---------- READING PASSAGE ----------
Behind the IF amplifer – mounted to the bottom of the case – is the
test board. The latter can be used to verify
the operation of each of the antennas.
A small voltage regulator board
– known as the AVR – is mounted to the rear of the front panel.
The device is powered by 12V DC, typically from the battery of a boat or car.
This voltage is internally converted to 9V for the analogue parts and 5V
for the digital circuits. The 9V voltage is also supplied to the switcher
inside the antenna, via the 15-way HIROSE connector
at the front.
The diagram below shows the construction of the antenna. It is housed
in a disc-shaped metal tub, which is closed with a plastic sheet at the top.
Inside the tub are four antennas in a circular arrangement, each pointing
to one of the four main compass axes (N, W, S and E), relative to the
position of the vehicle. Each antenna is fed at the outer edge and is terminated
at the center of the disc with a 50Ω resistor to ground.
----------
§ **WHAT THIS TASK INVOLVES**:
In the passage above about the device and its antenna, what is the antenna's disc-shaped metal tub closed with at the top?
---------- SOURCE DATA ----------
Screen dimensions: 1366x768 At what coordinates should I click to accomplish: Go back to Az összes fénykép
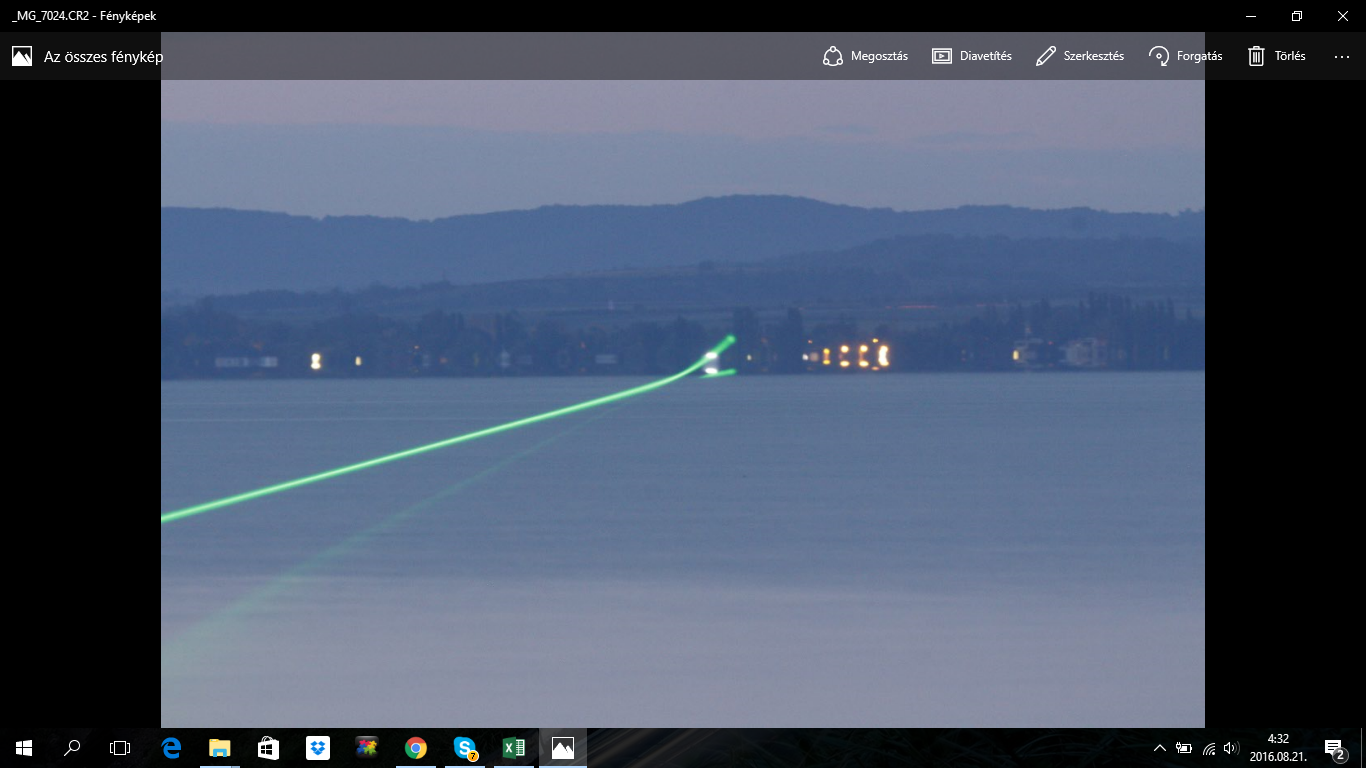[87, 56]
----------
§ **COMPLETE ANSWER**:
A plastic sheet.